--- START The records ---

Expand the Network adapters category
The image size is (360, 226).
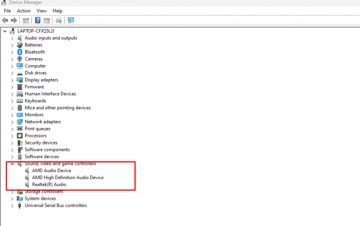[x=12, y=122]
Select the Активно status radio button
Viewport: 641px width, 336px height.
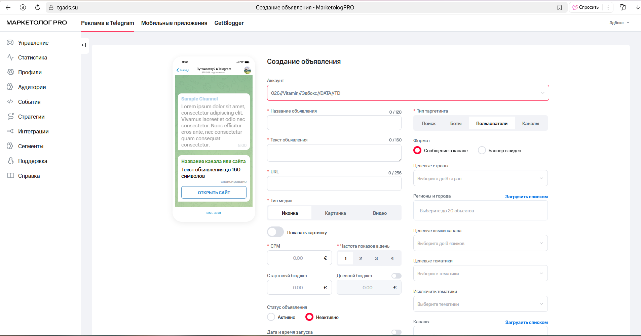pos(271,317)
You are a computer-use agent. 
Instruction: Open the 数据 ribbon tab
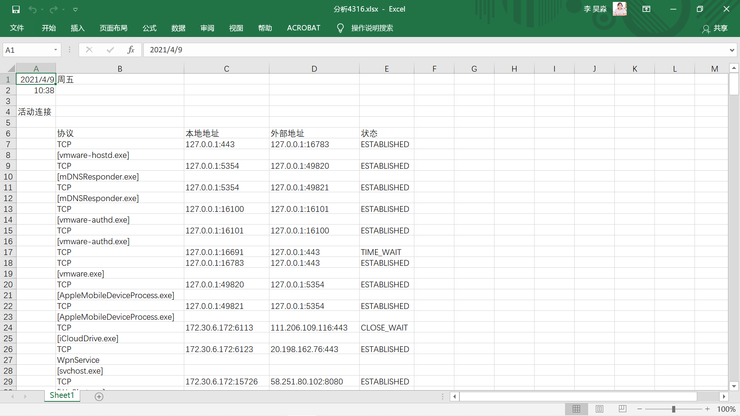pos(178,28)
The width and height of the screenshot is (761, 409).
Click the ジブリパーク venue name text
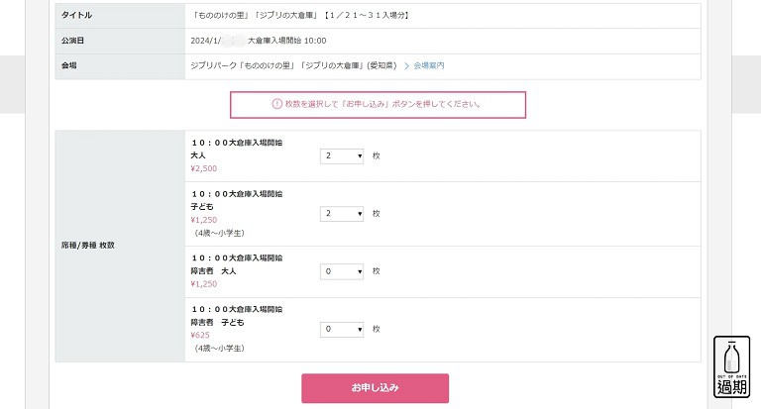pyautogui.click(x=293, y=65)
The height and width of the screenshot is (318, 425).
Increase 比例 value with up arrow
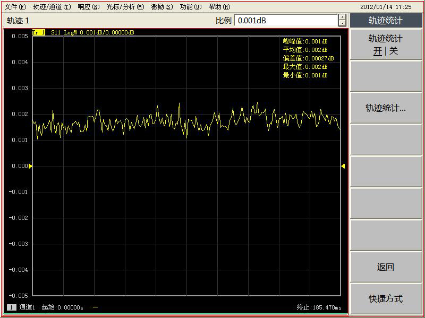coord(342,17)
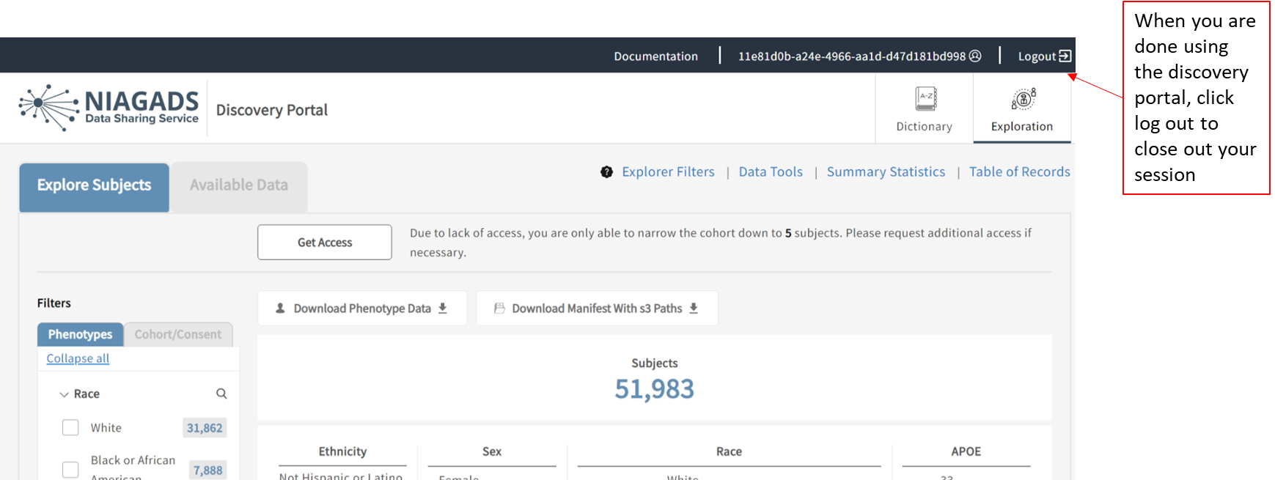Click Download Manifest With s3 Paths button
The image size is (1275, 480).
tap(597, 309)
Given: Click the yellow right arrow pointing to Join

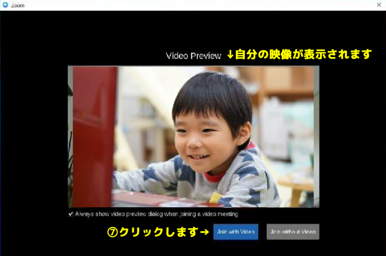Looking at the screenshot, I should tap(204, 232).
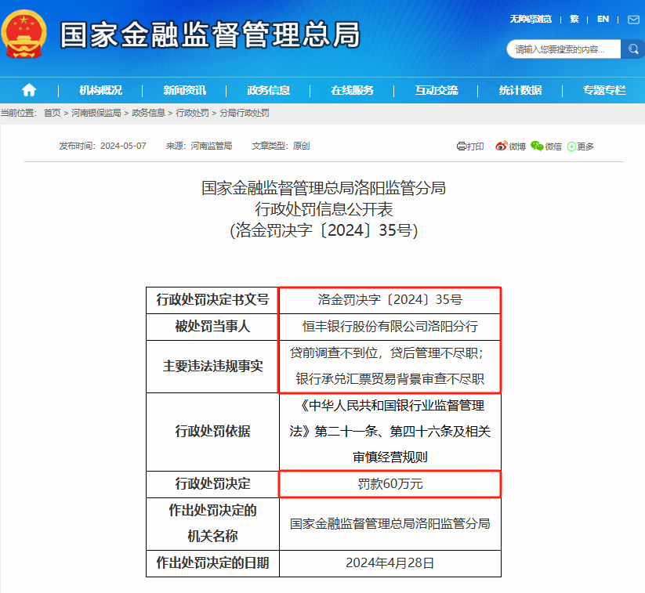Open the 专题专栏 menu item
Image resolution: width=645 pixels, height=593 pixels.
(604, 90)
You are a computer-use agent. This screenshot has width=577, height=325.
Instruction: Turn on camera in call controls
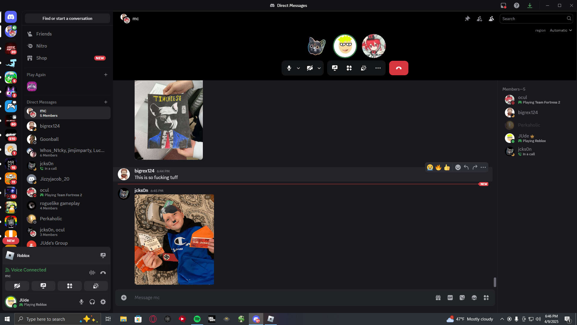tap(310, 68)
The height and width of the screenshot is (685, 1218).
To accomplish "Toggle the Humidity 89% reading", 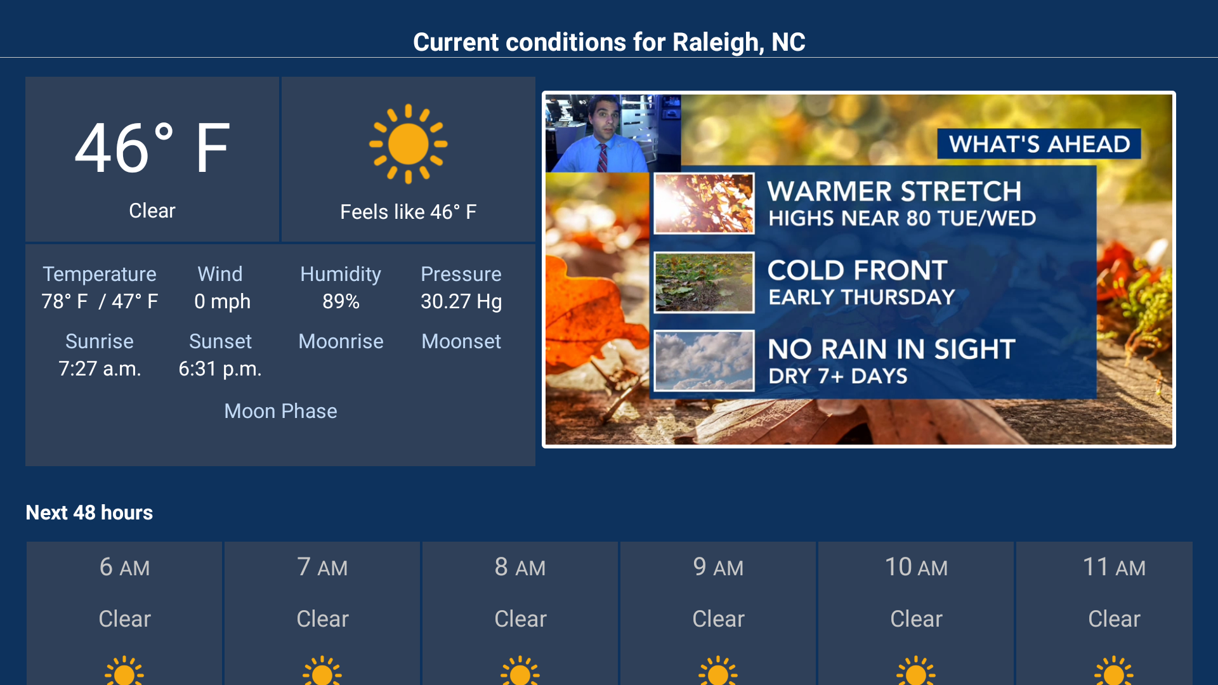I will click(x=341, y=287).
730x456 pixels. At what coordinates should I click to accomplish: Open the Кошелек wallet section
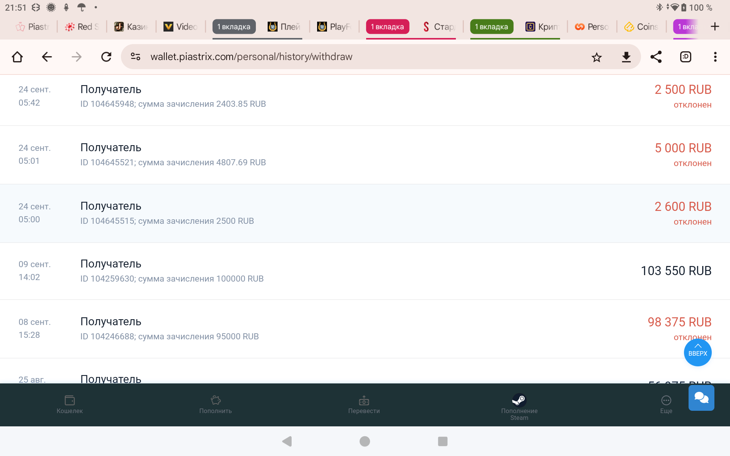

--- END The records ---

**Exercise**
Repeat the records from the line containing "Select the Активно status radio button" through the line containing "tap(597, 309)", including both of those lines, exactly as they appear. Leave the pictures out of your answer.

**Written answer**
Select the Активно status radio button
Viewport: 641px width, 336px height.
pos(271,317)
You are a computer-use agent. 
Instruction: Open the 数据 ribbon tab
pos(178,28)
The width and height of the screenshot is (761, 409).
Click the ジブリパーク venue name text
pyautogui.click(x=293, y=65)
The height and width of the screenshot is (318, 425).
Increase 比例 value with up arrow
coord(342,17)
Click Download Manifest With s3 Paths button
The image size is (1275, 480).
tap(597, 309)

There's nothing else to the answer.